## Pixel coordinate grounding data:
- Opening Delimiter -

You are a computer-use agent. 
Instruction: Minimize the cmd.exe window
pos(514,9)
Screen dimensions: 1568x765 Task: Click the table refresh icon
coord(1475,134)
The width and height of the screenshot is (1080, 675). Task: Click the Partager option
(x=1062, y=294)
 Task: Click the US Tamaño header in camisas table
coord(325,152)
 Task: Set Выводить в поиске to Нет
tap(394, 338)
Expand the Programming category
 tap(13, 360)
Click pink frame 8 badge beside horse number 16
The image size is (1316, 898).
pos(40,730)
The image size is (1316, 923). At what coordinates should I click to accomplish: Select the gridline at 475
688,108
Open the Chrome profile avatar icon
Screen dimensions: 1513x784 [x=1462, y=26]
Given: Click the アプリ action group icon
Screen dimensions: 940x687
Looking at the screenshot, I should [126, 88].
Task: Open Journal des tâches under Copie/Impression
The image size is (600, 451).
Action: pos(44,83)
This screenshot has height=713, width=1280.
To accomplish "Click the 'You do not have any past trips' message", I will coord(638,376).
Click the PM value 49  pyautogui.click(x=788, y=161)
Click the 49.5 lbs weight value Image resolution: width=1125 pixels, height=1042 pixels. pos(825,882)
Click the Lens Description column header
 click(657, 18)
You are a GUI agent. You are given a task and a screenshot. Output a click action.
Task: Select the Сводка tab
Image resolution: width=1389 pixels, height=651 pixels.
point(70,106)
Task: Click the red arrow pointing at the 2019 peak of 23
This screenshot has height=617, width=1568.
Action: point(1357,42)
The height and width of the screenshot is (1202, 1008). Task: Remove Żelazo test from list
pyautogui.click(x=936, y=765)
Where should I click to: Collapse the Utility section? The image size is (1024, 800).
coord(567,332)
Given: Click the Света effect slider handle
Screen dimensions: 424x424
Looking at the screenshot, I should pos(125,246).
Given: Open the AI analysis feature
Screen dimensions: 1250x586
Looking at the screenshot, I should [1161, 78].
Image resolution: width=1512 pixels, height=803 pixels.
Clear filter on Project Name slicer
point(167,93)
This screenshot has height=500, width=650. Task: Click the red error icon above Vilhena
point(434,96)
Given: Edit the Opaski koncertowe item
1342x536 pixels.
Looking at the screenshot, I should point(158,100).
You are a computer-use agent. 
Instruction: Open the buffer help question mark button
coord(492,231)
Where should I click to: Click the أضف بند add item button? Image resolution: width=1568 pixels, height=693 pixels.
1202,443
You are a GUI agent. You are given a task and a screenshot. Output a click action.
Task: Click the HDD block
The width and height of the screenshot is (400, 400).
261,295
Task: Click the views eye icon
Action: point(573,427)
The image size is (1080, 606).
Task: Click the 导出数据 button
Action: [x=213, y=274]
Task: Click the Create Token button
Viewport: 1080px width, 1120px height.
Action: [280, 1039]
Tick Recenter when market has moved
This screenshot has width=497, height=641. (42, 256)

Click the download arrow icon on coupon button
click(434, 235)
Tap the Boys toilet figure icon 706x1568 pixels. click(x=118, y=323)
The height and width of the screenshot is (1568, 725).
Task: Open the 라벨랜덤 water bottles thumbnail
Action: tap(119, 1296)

- Closing Delimiter -

## Task details:
Could you give every entry again, exactly as written?

## Response box:
You are a computer-use agent. 
Instruction: Minimize the cmd.exe window
pos(514,9)
Screen dimensions: 1568x765 Task: Click the table refresh icon
coord(1475,134)
The width and height of the screenshot is (1080, 675). Task: Click the Partager option
(x=1062, y=294)
 Task: Click the US Tamaño header in camisas table
coord(325,152)
 Task: Set Выводить в поиске to Нет
tap(394, 338)
Expand the Programming category
 tap(13, 360)
Click pink frame 8 badge beside horse number 16
The image size is (1316, 898).
pos(40,730)
The image size is (1316, 923). At what coordinates should I click to accomplish: Select the gridline at 475
688,108
Open the Chrome profile avatar icon
Screen dimensions: 1513x784 [x=1462, y=26]
Given: Click the アプリ action group icon
Screen dimensions: 940x687
Looking at the screenshot, I should [126, 88].
Task: Open Journal des tâches under Copie/Impression
The image size is (600, 451).
Action: pos(44,83)
This screenshot has height=713, width=1280.
To accomplish "Click the 'You do not have any past trips' message", I will coord(638,376).
Click the PM value 49  pyautogui.click(x=788, y=161)
Click the 49.5 lbs weight value Image resolution: width=1125 pixels, height=1042 pixels. pos(825,882)
Click the Lens Description column header
 click(657, 18)
You are a GUI agent. You are given a task and a screenshot. Output a click action.
Task: Select the Сводка tab
Image resolution: width=1389 pixels, height=651 pixels.
point(70,106)
Task: Click the red arrow pointing at the 2019 peak of 23
This screenshot has height=617, width=1568.
Action: point(1357,42)
The height and width of the screenshot is (1202, 1008). Task: Remove Żelazo test from list
pyautogui.click(x=936, y=765)
Where should I click to: Collapse the Utility section? The image size is (1024, 800).
coord(567,332)
Given: Click the Света effect slider handle
Screen dimensions: 424x424
Looking at the screenshot, I should pos(125,246).
Given: Open the AI analysis feature
Screen dimensions: 1250x586
Looking at the screenshot, I should [1161, 78].
Image resolution: width=1512 pixels, height=803 pixels.
Clear filter on Project Name slicer
point(167,93)
This screenshot has height=500, width=650. Task: Click the red error icon above Vilhena
point(434,96)
Given: Edit the Opaski koncertowe item
1342x536 pixels.
Looking at the screenshot, I should point(158,100).
You are a computer-use agent. 
Instruction: Open the buffer help question mark button
coord(492,231)
Where should I click to: Click the أضف بند add item button? Image resolution: width=1568 pixels, height=693 pixels.
1202,443
You are a GUI agent. You are given a task and a screenshot. Output a click action.
Task: Click the HDD block
The width and height of the screenshot is (400, 400).
261,295
Task: Click the views eye icon
Action: point(573,427)
The image size is (1080, 606).
Task: Click the 导出数据 button
Action: [x=213, y=274]
Task: Click the Create Token button
Viewport: 1080px width, 1120px height.
Action: [280, 1039]
Tick Recenter when market has moved
This screenshot has width=497, height=641. (42, 256)

Click the download arrow icon on coupon button
click(434, 235)
Tap the Boys toilet figure icon 706x1568 pixels. click(x=118, y=323)
The height and width of the screenshot is (1568, 725).
Task: Open the 라벨랜덤 water bottles thumbnail
Action: tap(119, 1296)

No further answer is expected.